▸ WHAT IS EXPECTED: From the entries below, copy out every line with "agent" in it.

• • • •

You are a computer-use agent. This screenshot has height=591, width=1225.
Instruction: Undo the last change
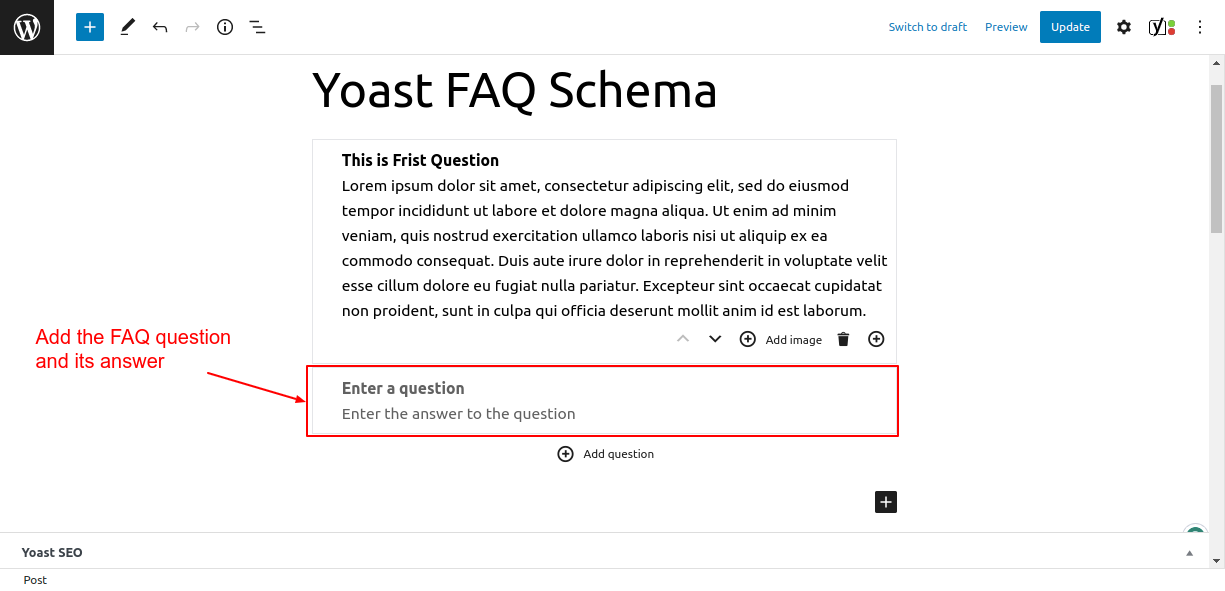(x=160, y=27)
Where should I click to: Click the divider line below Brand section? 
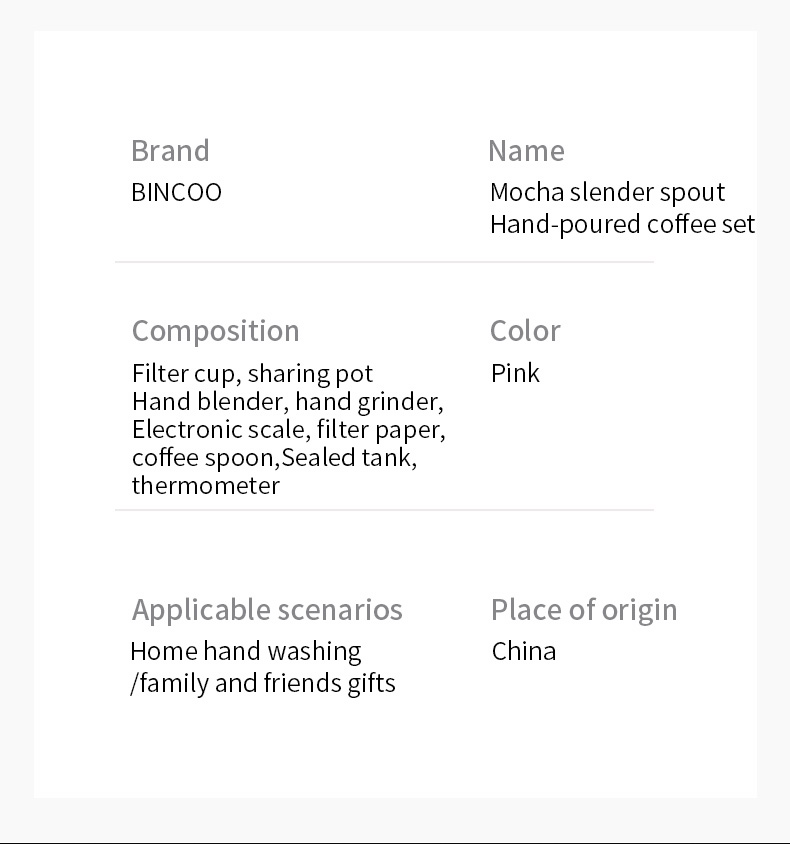384,262
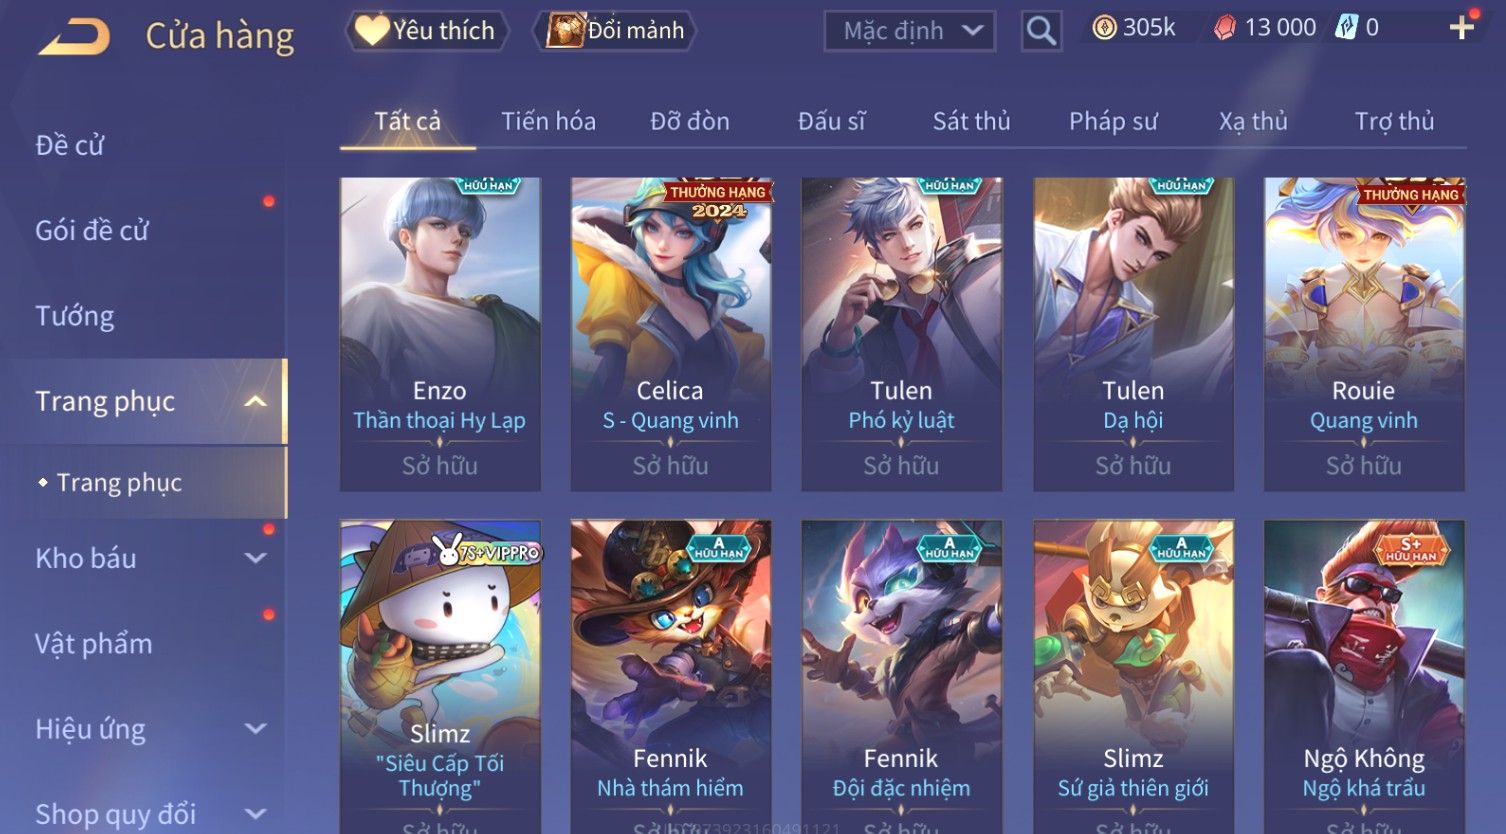Click the gold coin balance icon
This screenshot has width=1506, height=834.
point(1104,28)
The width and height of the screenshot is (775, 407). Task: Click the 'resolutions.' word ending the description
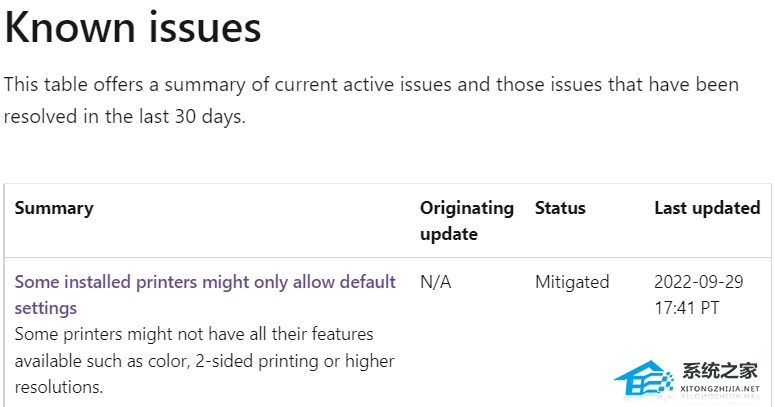tap(59, 386)

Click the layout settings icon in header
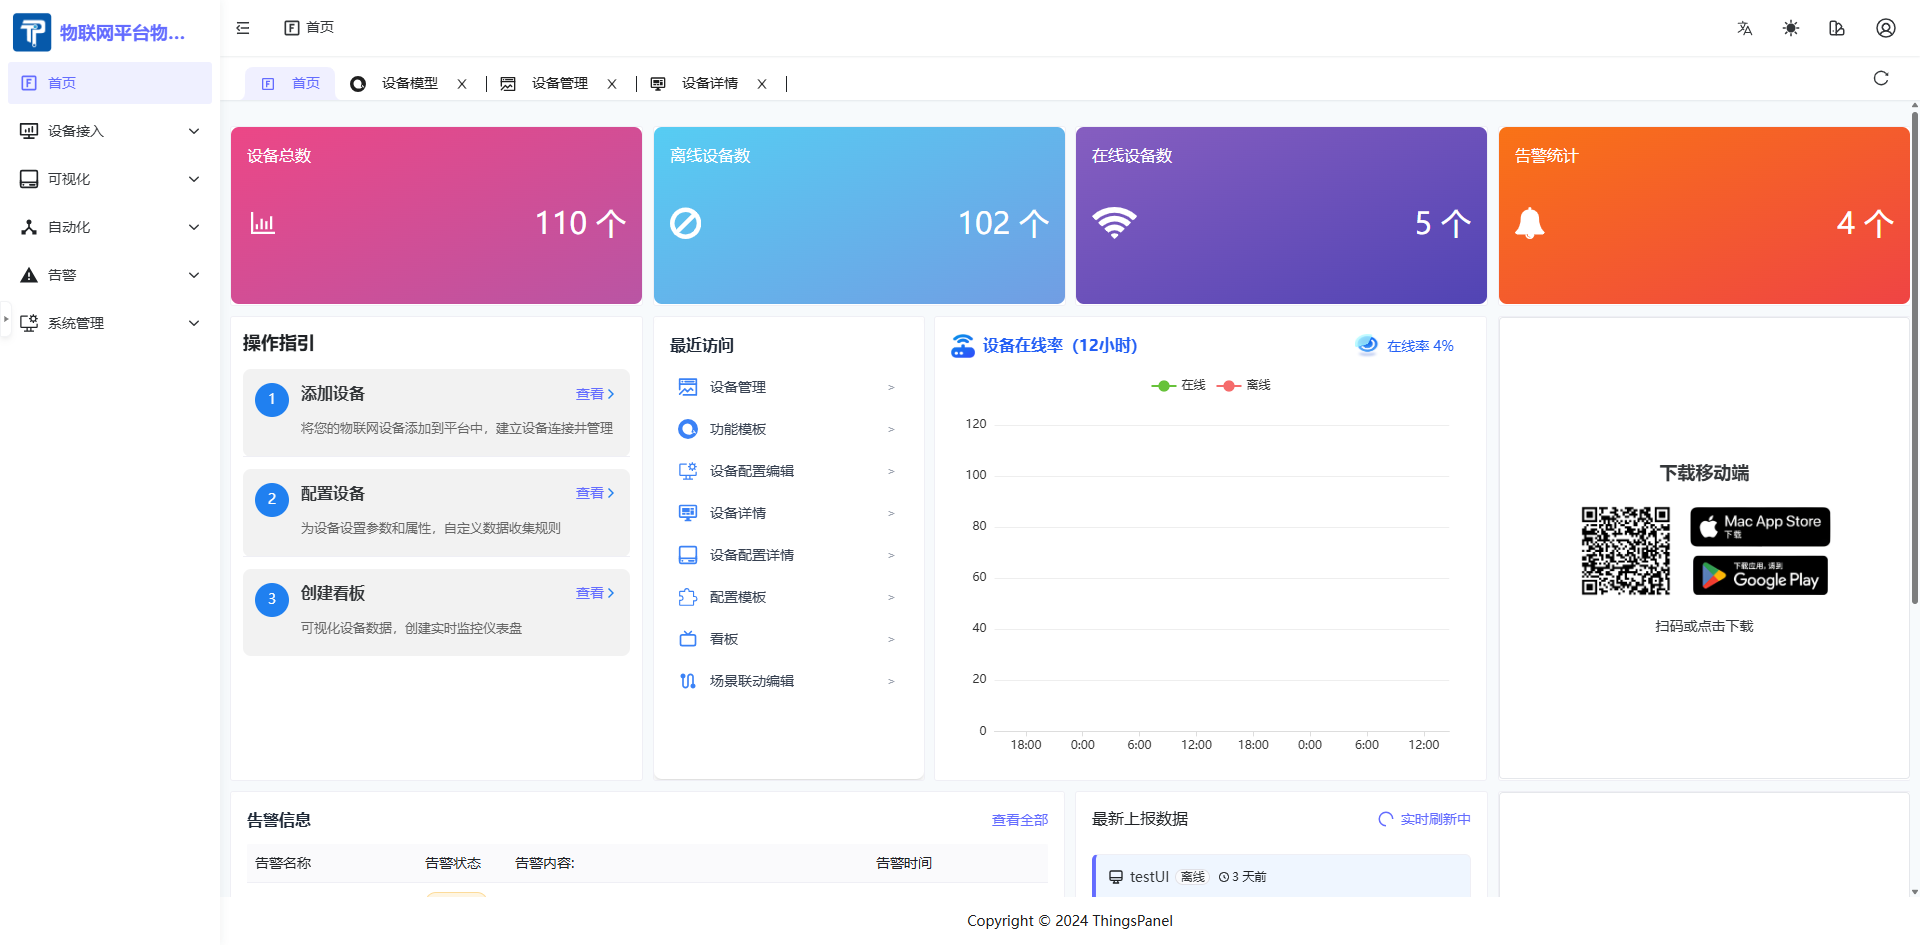1837,28
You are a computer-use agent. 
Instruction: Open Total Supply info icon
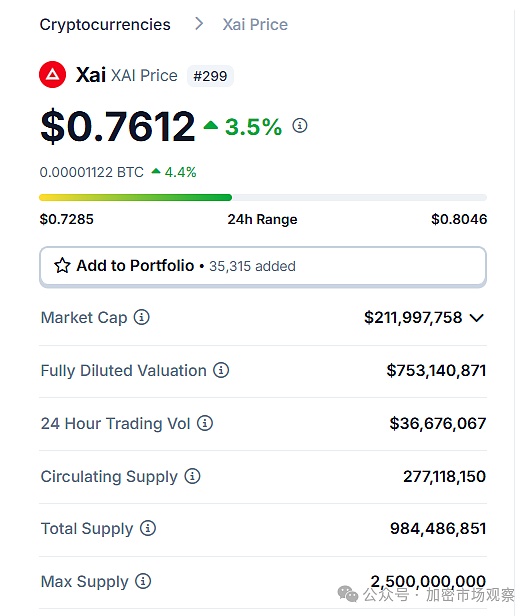(x=148, y=528)
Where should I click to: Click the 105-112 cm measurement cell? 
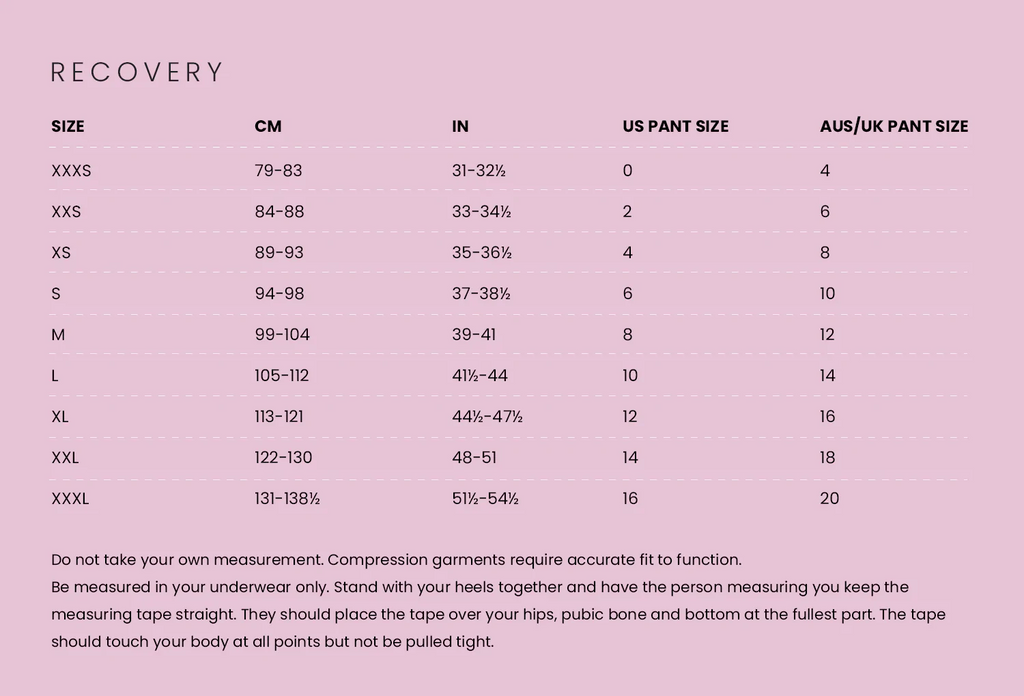pos(282,376)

• • • •

▸ EXERCISE SOLUTION:
You are a computer-use agent. This screenshot has height=591, width=1225.
You are a computer-use agent. 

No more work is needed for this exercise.